June 7, 2011 (Chinavestor) Chinese stocks advanced in Shanghai but followed U.S. indices lower in Hong Kong on Tuesday. The Shanghai Composite Index (SHA:000001) rose 17.5 points or 0.6%, but more tellingly, 90% of large cap stocks advanced as bulls grabbed the horn of the market. With financial troubles brewing around the world, chances of additional monetary tightening are slim. Fear of fiscal tightening have hurt investor sentiment for most of the year, keeping stocks attractive on valuation.
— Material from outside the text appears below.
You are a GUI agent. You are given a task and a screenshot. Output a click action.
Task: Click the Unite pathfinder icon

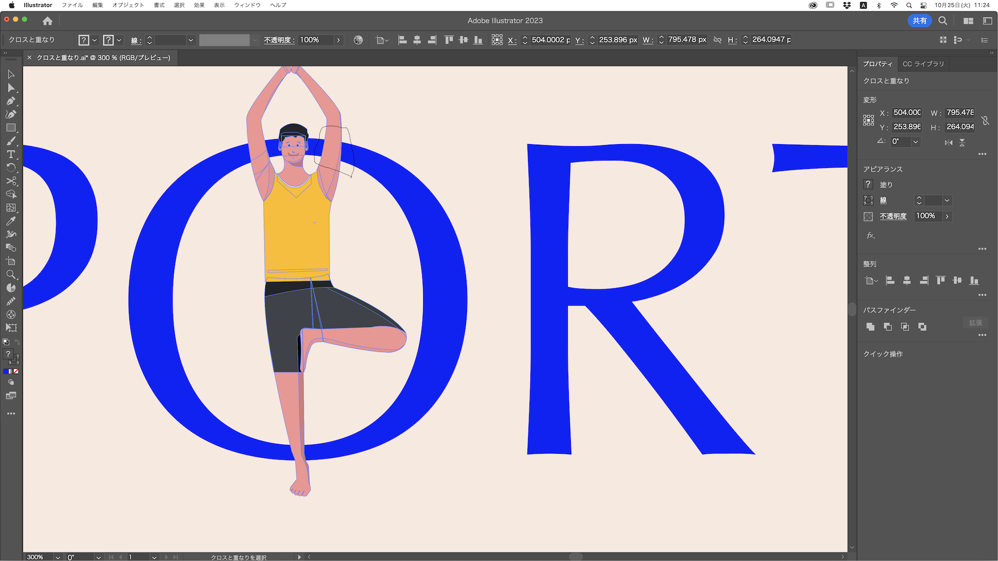click(x=870, y=327)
But things are different in Hong Kong where investors keep eye on the U.S. The Hang Seng Index (INDEXHANGSENG:.HSI) fell 80.9 points or 0.4% as uncertainly about global recovery looms. Lack of direction is well depicted by stocks from the coal industry. China Coal (HKG:1898) and Yanzhou Coal (HKG:1171) were among the best components of the Hang Seng Index (INDEXHANGSENG:.HSI), but China Shenua Energy (HKG:1088), the largest coal miner, fell the most among components of the Xinhua 25 China Index. This bodes ill for the iShares FTSE/Xinhua 25 China Index (NYSE:FXI), a market cap weighted ETF.
U.S. stocks fell for the fourth day in a row on Monday as investors worry that the U.S. economic recovery wasn't genuine. Weak housing and jobs reports underline the fundamental problem the world largest economy is facing. Weak sentiment hurt stocks in Hong Kong, a city whose currency and interest rates are pegged to the dollar.
But outlook for large cap Chinese ETFs is improving. Stocks that fell were just about the same as those that advanced among the 25 components of the iShares FTSE/Xinhua China 25 Index (NYSE:FXI). But outlooks is different for small cap proxy Guggenheim Small Cap China ETF (NYSE:HAO) on Tuesday morning. Stocks that fell outnumbered those that advanced two to one among 160 plus components of the ETF.
Small Cap Chinese ADRs continue to be volatile with a negative bias. It was China Marine Food (AMEX:CMFO) that advanced almost double digit in percentage terms while nine stocks that fell just as much or more on Monday.